Here we read the key service/geo-api/log-verbosity from Consul and in the course of work we represent it with an environment variable LOG_LEVEL. We also present the key secret/geo-api-key from Vault as API_KEY. Simple but powerful!

Due to its simplicity, Nomad is easily extensible with other services via an API. For example, job tags are supported. We tag all services with metrics with the tag trv-metrics. This way Prometheus easily finds these services through Consul and checks the endpoint periodically /metrics for new data. The same can be done, for example, for logs, using Loki.

There are many other examples of extensibility:

  • Run a Jenkins job with a hook, and Consul keeps track of the Nomad job being redeployed when the service configuration changes.
  • Ceph adds a distributed file system to Nomad.
  • fabio for load balancing.

All this allows organically develop infrastructure without special reference to the vendor.

Fair Warning

No system is perfect. I do not advise you to immediately introduce the newest features into production. Sure, there are bugs and missing features, but the same applies to Kubernetes.
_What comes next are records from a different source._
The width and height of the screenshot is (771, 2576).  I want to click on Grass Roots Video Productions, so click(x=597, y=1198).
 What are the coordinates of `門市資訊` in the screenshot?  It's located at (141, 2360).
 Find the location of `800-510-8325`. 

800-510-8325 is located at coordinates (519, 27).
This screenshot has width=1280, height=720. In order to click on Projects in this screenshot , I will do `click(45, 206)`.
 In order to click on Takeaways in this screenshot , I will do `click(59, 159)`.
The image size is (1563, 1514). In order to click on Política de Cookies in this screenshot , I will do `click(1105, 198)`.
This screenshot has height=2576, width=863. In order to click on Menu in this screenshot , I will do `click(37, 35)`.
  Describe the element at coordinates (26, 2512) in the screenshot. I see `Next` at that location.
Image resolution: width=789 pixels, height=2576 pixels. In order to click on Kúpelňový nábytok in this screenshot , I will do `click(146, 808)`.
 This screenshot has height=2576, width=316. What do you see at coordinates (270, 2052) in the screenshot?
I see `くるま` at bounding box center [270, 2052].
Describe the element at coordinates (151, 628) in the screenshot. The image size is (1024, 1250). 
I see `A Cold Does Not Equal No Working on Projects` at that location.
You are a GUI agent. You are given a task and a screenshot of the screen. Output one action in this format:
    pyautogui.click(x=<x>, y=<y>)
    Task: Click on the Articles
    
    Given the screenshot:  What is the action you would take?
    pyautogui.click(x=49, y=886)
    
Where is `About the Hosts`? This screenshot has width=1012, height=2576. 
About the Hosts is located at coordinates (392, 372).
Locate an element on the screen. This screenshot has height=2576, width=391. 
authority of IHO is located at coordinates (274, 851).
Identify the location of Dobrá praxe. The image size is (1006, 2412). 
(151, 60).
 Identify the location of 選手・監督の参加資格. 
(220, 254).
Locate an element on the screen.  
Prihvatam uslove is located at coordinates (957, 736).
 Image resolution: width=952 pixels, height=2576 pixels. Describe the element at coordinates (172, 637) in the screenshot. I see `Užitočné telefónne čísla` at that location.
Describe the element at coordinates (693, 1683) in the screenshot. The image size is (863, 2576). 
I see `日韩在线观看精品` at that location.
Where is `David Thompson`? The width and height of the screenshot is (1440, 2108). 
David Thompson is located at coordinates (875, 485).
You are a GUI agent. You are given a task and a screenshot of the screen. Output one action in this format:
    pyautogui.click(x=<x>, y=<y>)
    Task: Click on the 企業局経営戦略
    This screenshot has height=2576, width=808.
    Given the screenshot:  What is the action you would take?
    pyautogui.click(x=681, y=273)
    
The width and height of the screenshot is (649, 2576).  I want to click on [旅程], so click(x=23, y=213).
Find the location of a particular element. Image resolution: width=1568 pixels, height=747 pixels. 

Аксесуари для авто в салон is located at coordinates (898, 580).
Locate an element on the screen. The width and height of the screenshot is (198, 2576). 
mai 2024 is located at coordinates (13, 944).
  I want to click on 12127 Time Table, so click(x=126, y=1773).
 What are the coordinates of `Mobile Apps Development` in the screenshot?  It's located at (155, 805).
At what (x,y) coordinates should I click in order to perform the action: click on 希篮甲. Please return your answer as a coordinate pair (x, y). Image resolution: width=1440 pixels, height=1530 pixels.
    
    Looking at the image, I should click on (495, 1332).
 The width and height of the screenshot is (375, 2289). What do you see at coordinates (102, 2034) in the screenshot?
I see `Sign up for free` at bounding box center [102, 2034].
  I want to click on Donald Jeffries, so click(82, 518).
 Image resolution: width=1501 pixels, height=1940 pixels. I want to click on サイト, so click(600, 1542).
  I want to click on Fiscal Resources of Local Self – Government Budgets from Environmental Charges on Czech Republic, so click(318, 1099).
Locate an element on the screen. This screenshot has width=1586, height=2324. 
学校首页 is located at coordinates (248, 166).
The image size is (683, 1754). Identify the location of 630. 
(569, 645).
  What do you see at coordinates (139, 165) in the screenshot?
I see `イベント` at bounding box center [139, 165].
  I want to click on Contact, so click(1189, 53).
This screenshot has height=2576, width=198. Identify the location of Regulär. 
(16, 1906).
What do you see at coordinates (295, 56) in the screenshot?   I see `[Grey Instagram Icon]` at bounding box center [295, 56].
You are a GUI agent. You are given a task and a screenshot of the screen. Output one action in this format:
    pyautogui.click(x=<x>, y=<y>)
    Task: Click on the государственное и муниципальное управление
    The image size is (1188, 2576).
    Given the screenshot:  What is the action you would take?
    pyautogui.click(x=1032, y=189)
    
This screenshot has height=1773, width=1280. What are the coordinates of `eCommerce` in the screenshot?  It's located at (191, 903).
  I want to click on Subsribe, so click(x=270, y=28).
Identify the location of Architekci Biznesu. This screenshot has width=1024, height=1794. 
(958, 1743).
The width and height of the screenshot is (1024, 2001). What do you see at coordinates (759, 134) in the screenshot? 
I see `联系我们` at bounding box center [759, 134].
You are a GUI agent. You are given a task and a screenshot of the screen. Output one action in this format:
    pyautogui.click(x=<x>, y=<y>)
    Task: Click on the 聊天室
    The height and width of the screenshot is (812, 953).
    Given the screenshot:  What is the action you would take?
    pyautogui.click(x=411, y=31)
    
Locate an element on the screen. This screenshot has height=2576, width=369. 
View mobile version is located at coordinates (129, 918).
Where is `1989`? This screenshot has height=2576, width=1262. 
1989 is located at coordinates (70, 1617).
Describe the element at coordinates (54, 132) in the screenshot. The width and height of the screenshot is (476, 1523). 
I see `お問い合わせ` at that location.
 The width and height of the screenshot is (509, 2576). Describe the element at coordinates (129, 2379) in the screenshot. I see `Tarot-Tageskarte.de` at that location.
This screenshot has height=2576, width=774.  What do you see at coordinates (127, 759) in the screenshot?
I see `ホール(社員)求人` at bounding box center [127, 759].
Compared to Kubernetes, the Nomad community is not that big. Kubernetes already has about 75 commits and 000 contributors, while Nomad has about 2000 commits and 14 contributors. It will be difficult for Nomad to keep up with Kubernetes in speed, but it may not be necessary! It's a more specialized system, and the smaller community also means your pull request is more likely to be noticed and accepted than Kubernetes.

Summary

Takeaway: Don't use Kubernetes just because everyone else is doing it. Carefully evaluate your requirements and check which tool is more profitable.

If you are planning to deploy a lot of homogeneous services on a large-scale infrastructure, then Kubernetes is a good option. Just be aware of the added complexity and running costs. Some costs can be avoided by using a managed Kubernetes environment such as Google Kubernetes Engine or Amazon EX.

If you're just looking for a solid orchestrator that's easy to maintain and extensible, why not give Nomad a try? You may be surprised how far this will take you.

If Kubernetes is like a car, Nomad is a scooter. Sometimes you need one and sometimes the other. Both have the right to exist.